§ WRITTEN EXERCISE 1
In the forum thread below, condense the paragraph beginning "There seem to be a range of choices" into a bulleted list that keeps its main facts.

§ PROVIDED PASSAGE
***
# Best Heating Source For St-1000 Controlled Fridge



## Newbee(r) (27/12/11)

Starting the build on the temp controller box today, which will have dual heating and cooling control after a trip out to jaycar for parts and thanks to wife's stc-1000 xmas gift :icon_cheers: . Just wanted some advice on best heating source for the fridge. 

There seem to be a range of choices - heat pads, to sit under the fermenter or hung in the fridge, heat belts, going around the fermenter, an aquarium heater put in the fermenter, or even a lightbulb option (which makes little sense to me given light and beer are not good friends). Heat pads I am a bit worried will give the bottom fermenting yeasts too high a temp, so am leaning towards a hanging arrangement or aquarium heater, unless people have had good experiences with the heat belts. Any recommendations and preferences for particular models greatly appreciated. 

Cheers

J


----------



## Yob (27/12/11)

Newbee(r) said:


> Starting the build on the temp controller box today, which will have dual heating and cooling control after a trip out to jaycar for parts and thanks to wife's stc-1000 xmas gift :icon_cheers: . Just wanted some advice on best heating source for the fridge.
***
§ DATA SHOWN
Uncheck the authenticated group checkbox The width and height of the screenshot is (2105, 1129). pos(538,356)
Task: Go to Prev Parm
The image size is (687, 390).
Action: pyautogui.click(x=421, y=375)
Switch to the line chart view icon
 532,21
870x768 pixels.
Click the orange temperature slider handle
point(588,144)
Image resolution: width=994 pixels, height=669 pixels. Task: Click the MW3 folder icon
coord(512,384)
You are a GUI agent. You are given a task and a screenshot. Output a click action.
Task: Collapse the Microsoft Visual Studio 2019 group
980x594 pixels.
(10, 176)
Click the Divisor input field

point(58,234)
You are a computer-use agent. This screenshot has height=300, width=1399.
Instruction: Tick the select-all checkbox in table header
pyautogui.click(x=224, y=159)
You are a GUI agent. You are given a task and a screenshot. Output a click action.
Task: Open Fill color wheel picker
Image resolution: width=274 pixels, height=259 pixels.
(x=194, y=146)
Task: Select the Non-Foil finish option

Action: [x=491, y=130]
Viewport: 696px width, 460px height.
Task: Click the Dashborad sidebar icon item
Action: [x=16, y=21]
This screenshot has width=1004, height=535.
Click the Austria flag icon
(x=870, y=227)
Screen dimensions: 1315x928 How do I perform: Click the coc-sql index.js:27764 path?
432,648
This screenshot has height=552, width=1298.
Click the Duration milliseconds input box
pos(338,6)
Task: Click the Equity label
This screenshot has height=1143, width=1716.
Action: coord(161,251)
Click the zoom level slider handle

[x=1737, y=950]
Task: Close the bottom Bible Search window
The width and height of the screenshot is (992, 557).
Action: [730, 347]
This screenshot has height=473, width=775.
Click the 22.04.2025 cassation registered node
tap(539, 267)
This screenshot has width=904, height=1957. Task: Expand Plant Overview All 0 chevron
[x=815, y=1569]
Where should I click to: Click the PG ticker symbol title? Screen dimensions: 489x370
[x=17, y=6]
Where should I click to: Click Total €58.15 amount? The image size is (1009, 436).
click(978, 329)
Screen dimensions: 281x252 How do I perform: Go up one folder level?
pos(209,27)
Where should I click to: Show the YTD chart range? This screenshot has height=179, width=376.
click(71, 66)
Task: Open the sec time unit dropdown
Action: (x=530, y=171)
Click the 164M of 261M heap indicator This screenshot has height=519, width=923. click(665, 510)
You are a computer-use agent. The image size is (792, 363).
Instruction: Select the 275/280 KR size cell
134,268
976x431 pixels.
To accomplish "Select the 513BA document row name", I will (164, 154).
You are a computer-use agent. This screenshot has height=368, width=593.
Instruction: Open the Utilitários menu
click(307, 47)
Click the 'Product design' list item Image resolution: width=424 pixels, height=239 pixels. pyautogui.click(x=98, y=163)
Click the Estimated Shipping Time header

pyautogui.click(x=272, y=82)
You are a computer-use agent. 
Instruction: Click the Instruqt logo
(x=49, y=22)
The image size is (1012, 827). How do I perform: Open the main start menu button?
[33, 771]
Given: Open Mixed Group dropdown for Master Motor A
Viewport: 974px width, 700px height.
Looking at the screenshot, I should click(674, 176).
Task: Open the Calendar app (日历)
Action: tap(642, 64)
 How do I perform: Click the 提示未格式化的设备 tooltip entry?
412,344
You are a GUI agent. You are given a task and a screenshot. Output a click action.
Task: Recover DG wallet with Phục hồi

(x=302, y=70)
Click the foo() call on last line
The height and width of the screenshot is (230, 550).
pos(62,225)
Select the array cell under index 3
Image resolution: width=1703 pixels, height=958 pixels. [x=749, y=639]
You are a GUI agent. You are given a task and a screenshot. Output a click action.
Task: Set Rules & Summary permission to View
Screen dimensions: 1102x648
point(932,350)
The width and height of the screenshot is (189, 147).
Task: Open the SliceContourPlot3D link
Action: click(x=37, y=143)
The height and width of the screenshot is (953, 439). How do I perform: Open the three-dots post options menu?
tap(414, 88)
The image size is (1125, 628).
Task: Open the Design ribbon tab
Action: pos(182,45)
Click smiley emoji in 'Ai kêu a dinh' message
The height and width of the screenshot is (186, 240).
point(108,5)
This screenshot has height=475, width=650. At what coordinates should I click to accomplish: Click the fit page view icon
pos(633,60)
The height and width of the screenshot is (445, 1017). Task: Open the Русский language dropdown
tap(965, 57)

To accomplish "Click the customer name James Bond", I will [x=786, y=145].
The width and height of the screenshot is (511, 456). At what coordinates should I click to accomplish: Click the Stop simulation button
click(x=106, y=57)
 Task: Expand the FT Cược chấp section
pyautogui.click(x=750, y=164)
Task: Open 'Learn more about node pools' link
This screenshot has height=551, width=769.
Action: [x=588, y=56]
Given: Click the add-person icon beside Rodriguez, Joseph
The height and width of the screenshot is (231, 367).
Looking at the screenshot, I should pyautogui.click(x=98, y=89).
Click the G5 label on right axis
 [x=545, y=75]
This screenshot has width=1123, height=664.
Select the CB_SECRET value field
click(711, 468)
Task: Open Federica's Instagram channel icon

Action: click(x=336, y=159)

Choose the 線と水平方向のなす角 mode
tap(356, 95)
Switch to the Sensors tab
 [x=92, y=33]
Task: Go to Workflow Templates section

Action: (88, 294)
***
§ WRITTEN EXERCISE 2
From the rows above, extract verbatim the part that opens with the line containing "Click the 'Product" and closes with the line containing "Action: tap(642, 64)", both lines included.

§ FINAL RESULT 1
- Heating options: heat pads placed under the fermenter or hung in the fridge, heat belts around the fermenter, an aquarium heater inside the fermenter, or a lightbulb. The writer finds the lightbulb illogical because light and beer are not good friends.
- Concern: heat pads may make bottom-fermenting yeasts too warm.
- Preference: a hanging arrangement or an aquarium heater, unless others report good results with heat belts.
- Request: recommendations and preferred models.

§ FINAL RESULT 2
Click the 'Product design' list item Image resolution: width=424 pixels, height=239 pixels. pyautogui.click(x=98, y=163)
Click the Estimated Shipping Time header

pyautogui.click(x=272, y=82)
You are a computer-use agent. 
Instruction: Click the Instruqt logo
(x=49, y=22)
The image size is (1012, 827). How do I perform: Open the main start menu button?
[33, 771]
Given: Open Mixed Group dropdown for Master Motor A
Viewport: 974px width, 700px height.
Looking at the screenshot, I should click(674, 176).
Task: Open the Calendar app (日历)
Action: tap(642, 64)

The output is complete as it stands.